The Representative of Gibraltar in Aldwych, London is the diplomatic mission of the British Overseas Territory of Gibraltar in the United Kingdom, also referred to as Gibraltar House. Located on the Strand, it functions as an informal consulate, tourist information centre about Gibraltar and assists Gibraltarian patients sent by the Gibraltar Health Authority for medical treatment in the United Kingdom.

==History==
The first Gibraltar House, a small tourist information office, was opened in Northumberland Avenue, London, in the early 1970s. The first Director was Helen Gordon. A subsequent Gibraltar Tourist Office was opened in Trafalgar Square, under the command of John Joe Gomez. Soon after, it opened a much larger office at 179 Strand, directed by Jose Rosado and later by Richard Garcia.

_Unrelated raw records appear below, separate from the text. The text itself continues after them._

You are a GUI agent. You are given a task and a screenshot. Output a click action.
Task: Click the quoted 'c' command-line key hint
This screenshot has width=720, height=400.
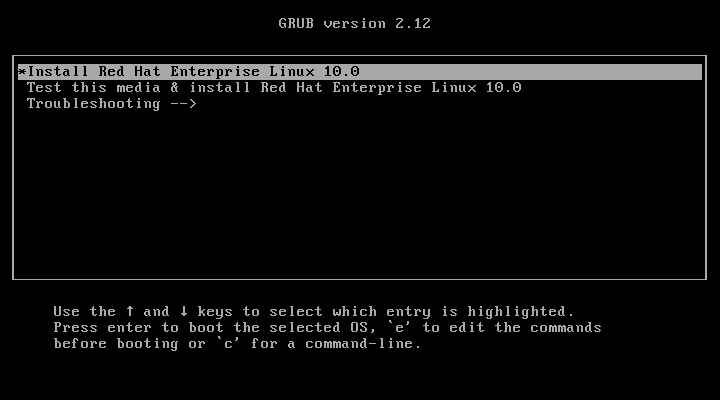click(228, 344)
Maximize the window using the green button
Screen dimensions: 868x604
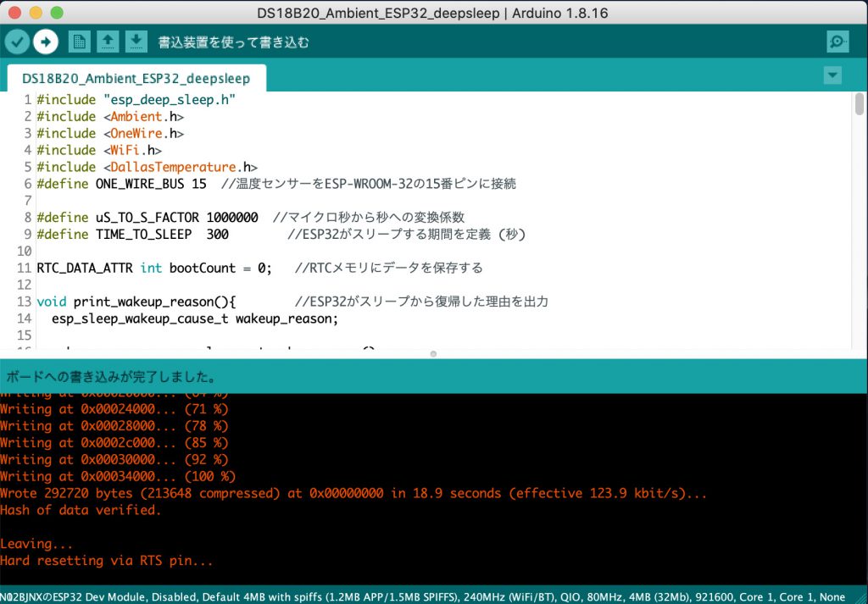click(x=57, y=13)
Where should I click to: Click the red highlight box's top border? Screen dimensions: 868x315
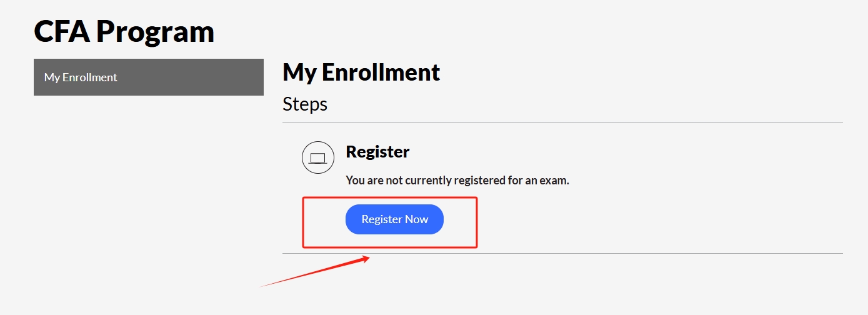coord(391,198)
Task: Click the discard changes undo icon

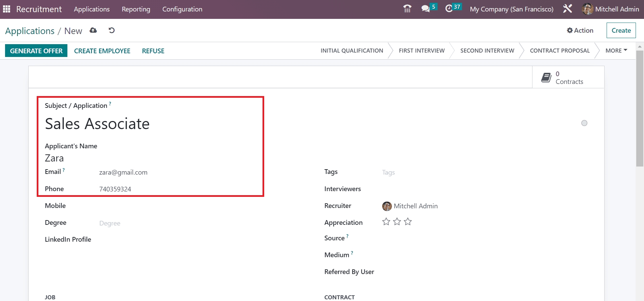Action: click(112, 31)
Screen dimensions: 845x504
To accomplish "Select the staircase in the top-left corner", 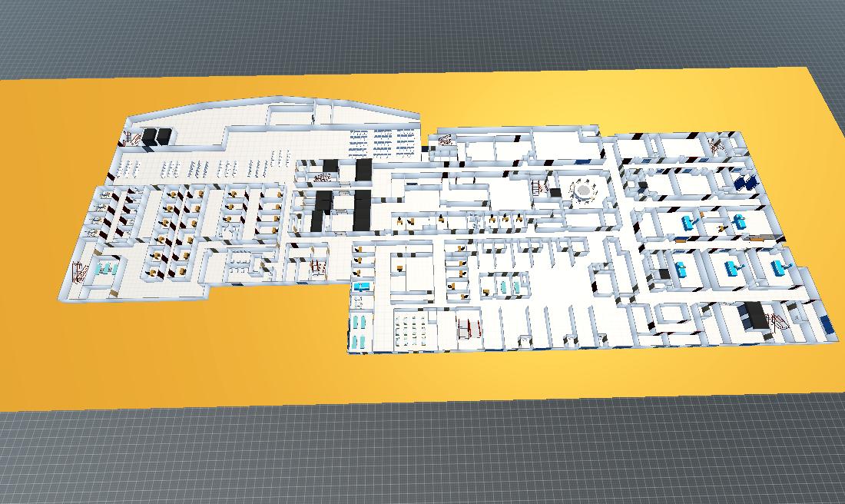I will (x=132, y=140).
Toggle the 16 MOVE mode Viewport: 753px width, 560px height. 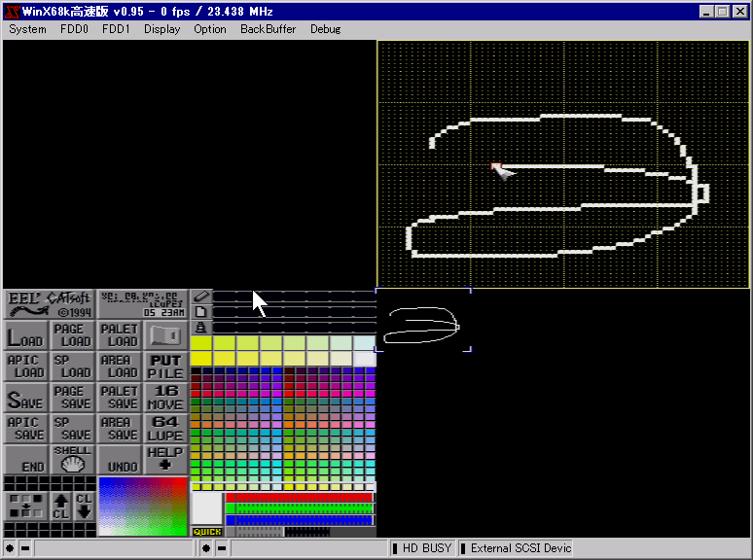(164, 398)
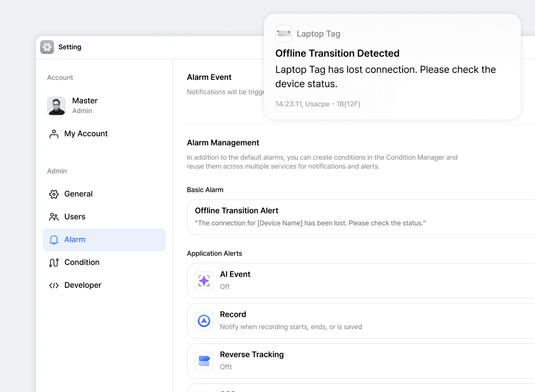Click the My Account person icon
The width and height of the screenshot is (535, 392).
tap(54, 134)
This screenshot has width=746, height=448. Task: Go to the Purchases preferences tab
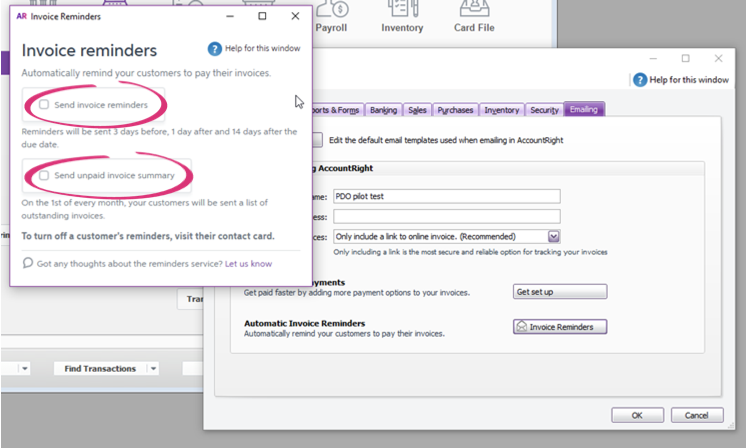point(455,110)
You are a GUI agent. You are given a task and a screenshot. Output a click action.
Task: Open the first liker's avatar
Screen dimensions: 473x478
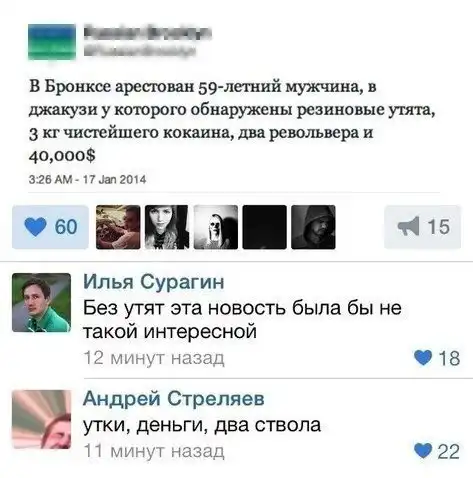(118, 227)
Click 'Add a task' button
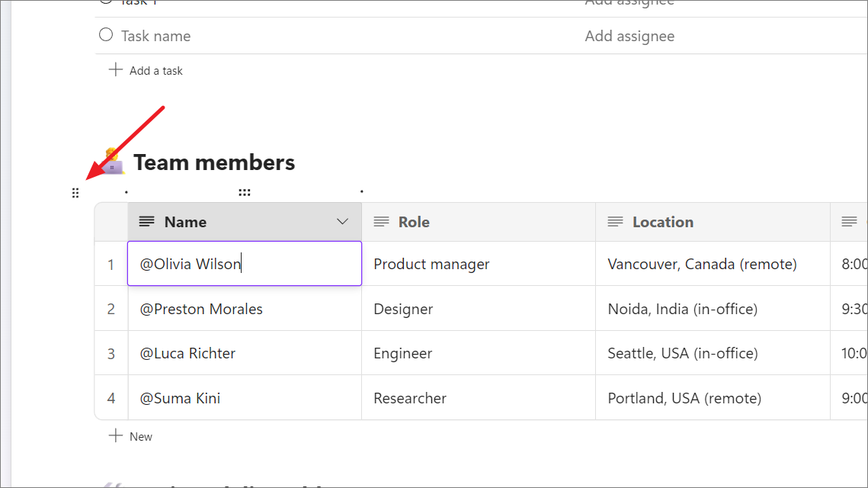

In 1989, Albert Poggio took over as Director, a position which he has held to this date (he was briefly replaced by Peter Canessa between 2011 and 2012). In 2009, the Gibraltar House moved to its current location at 150 Strand.

Although Albert Poggio had not become Director of the House until 1989, he had been suggesting the creation of a "social centre" in London since 1969, due to the work that he developed as Chairman of the Gibraltar Group, which congregated Gibraltarian expatriates in London.